Im Ausschnitt über die Wiener Wasserversorgung kommen zusammengesetzte Wörter vor, die mit „Wasser“ beginnen. Nenne sie alle.
### AUSSCHNITT
Selbstlob mit Fragezeichen

Aus dem Selbstlob mit Fragezeichen lässt sich unschwer erkennen, wie die Regierungsparteien zum Thema stehen: Sowohl SP als auch Grüne sind vehemente Antiprivatisierer - und wollen mit dieser Frage die eigene Basis mobilisieren.

Die Kritik an der Frage bezieht sich zum anderen auf den Umstand, dass weder das Wiener Wasser noch andere städtische Güter von einer Zwangsverscherbelung bedroht sind. Solange es keinen gegenteiligen Stadtregierungsbeschluss gibt, bleibt alles beim Alten.

Mobilisierung gegen EU-Richtlinie

Die Bürgermeisterpartei hält das allerdings nicht davon ab, gegen eine von der EU geplanten Richtlinie zur Konzessionsvergabe mobil zu machen. So lud Umweltstadträtin Ulli Sima am Donnerstag ihre Pariser Amtskollegin Anne Le Strat ein, um erneut die Nachteile der Wasserprivatisierung herauszuarbeiten. In der französischen Hauptstadt wurde die Wasserversorgung mittlerweile rekommunalisiert.

Laut aktuellem Entwurf der EU-Kommission müssten sämtliche Wasserleistungen künftig ausgeschrieben werden - allerdings nur, wenn diese bereits unter privater Beteiligung oder außerhalb des eigenen Gemeindegebiets erbracht werden. Die Richtlinie müsste demnach eher Bürgermeistern diverser Umlandgemeinden schlaflose Nächte bereiten als den Hauptstadt-Roten.

Denn Wien versorgt entlang der Hochquellleitung ein paar niederösterreichische Gemeinden mit Trinkwasser - und entsorgt auch deren Abwässer. Künftig müssten diese Aufgaben europaweit ausgeschrieben werden. Was nicht nur die Kosten in die Höhe treiben, sondern auch einen enormen bürokratischen Aufwand bedeuten würde. Innerhalb der Wiener Stadtgrenzen bleibt hingegen alles in öffentlicher Hand.
######
### BEREITGESTELLTE DATEN
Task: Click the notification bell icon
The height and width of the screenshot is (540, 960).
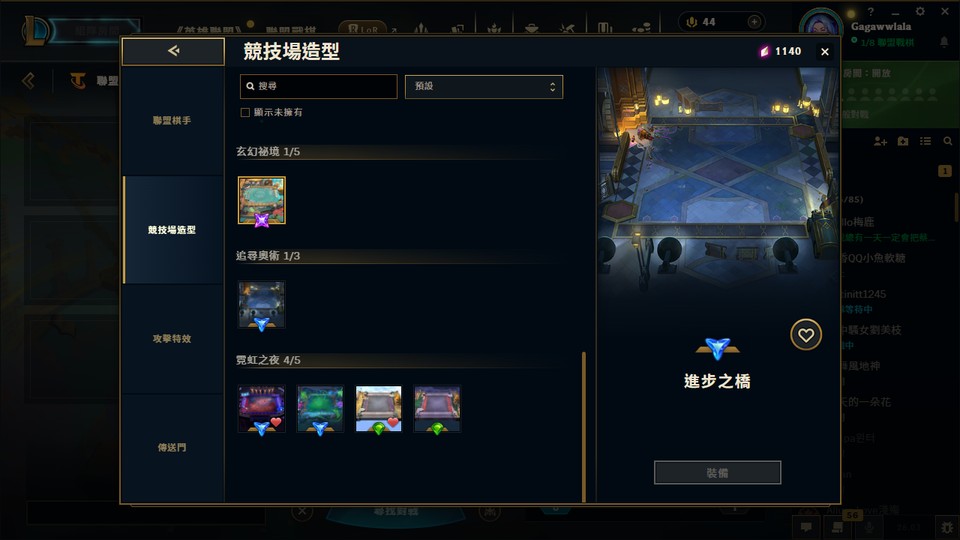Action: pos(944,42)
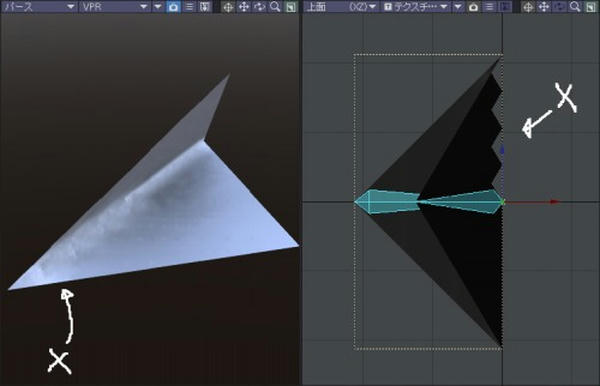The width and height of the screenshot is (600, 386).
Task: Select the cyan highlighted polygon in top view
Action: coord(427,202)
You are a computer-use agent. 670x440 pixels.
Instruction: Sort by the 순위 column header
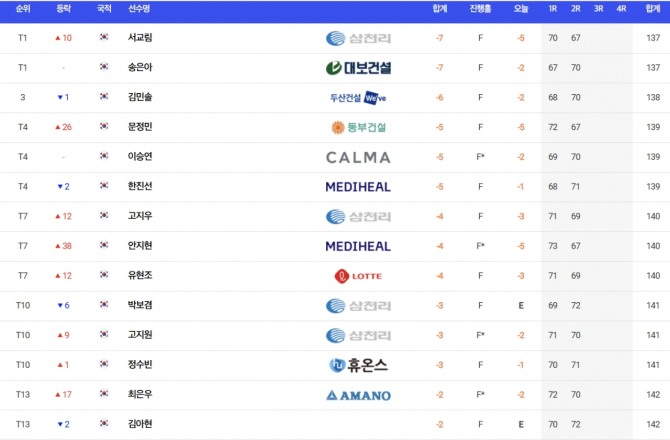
######
_LÖSUNG_. Wasserprivatisierung, Wasserversorgung, Wasserleistungen